Some other confinement principles have been investigated, some of them were confirmed to run nuclear fusion but without any possibility to produce net power, the others were not even proven to produce fusion. Sonofusion or bubble fusion, a controversial variation on the sonoluminescence theme, suggests that acoustic shock waves, passing through bubbles (cavitation) that expand and collapse shortly after creation, can produce temperatures and pressures sufficient for nuclear fusion. In the Oak Ridge experiments, the hydrogen in acetone (C-3 H-6 O), the principal ingredient in nail polish remover, is replaced by the heavier deuterium isotope. Sound waves are passed through the liquid at the same time as a pulse of high energy neutrons.
It is hypothesized that the acoustic bubbles which form, then collapse so fast that not only is light produced, but the deuterium is somehow caused to undergo nuclear fusion. The evidence for this is in the excess of neutrons and tritium, a heavier isotope of hydrogen, detected in the solution. The amounts are very small, however, and the existence of the effect is being challenged. The absence of neutrons in sononfusion debunked the theory of cold fusion for this method. The simple fact that there was background neutrons present via pulse neutron generator which created the bubble in the first place, ruled out any concrete evidence.
Now, from Italy, comes the stunning news that Low Energy Nuclear Reactors (LENR) are, suddenly, a practical reality consistently generating significant power.
Focardi and Rossi recently had a public demonstration of a desktop-sized reactor that produces 11 kW of net power for extended periods of time. Both the fuel and residues are clean and free of radioactivity. The fuel is nickel powder and a tiny amount of hydrogen. A gram of nickel generates 2000 kilowatt-hours in this prototype. On January 14, 2011 a public demonstration was held at the University of Bologna with about 50 attendees. The U.S. press totally ignored this momentous event. It had been burned before by the “cold fusion” announcement in Utah an 1998. What most people don’t know is that the declaration that cold fusion was “junk science” was really “junk criticism,” encouraged by powerful interests.

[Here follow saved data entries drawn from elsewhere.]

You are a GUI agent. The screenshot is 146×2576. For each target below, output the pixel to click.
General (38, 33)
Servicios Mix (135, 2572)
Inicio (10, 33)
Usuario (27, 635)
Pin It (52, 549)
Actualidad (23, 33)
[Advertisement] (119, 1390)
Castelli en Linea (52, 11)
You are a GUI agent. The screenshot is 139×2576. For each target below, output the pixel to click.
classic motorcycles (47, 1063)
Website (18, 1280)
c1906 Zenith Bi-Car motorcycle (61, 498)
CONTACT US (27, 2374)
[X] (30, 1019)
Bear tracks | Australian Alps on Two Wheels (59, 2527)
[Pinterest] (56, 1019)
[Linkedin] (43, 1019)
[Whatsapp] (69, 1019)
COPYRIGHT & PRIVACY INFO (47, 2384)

Much like the “climate skepticism” of today. In 2009, DARPA issued an analysis report reversing their previous negative position on cold fusion. Engineering has trumped science. We now know how to make low energy reactions generate power, but there are still many mysteries in the explanation.
Andrea Rossi is an inventor and businessman who hired Dr. Focardi in 2007 as a consultant. He has been financing the entire development with his own money. Rossi's design uses a nickel powder with catalysts instead of nickel sheets. It is therefore capable of producing much more power. In 2010 they jointly published a paper that reported six different experiments with durations of up to 52 days. The longest experiment used 19 kWh of energy input to produce 3768 kWh of output energy. Output/input power ratios as high as 415 were obtained but, in the interest of safety and stability, the device demonstrated on January 14th runs at a power gain ratio of only 15.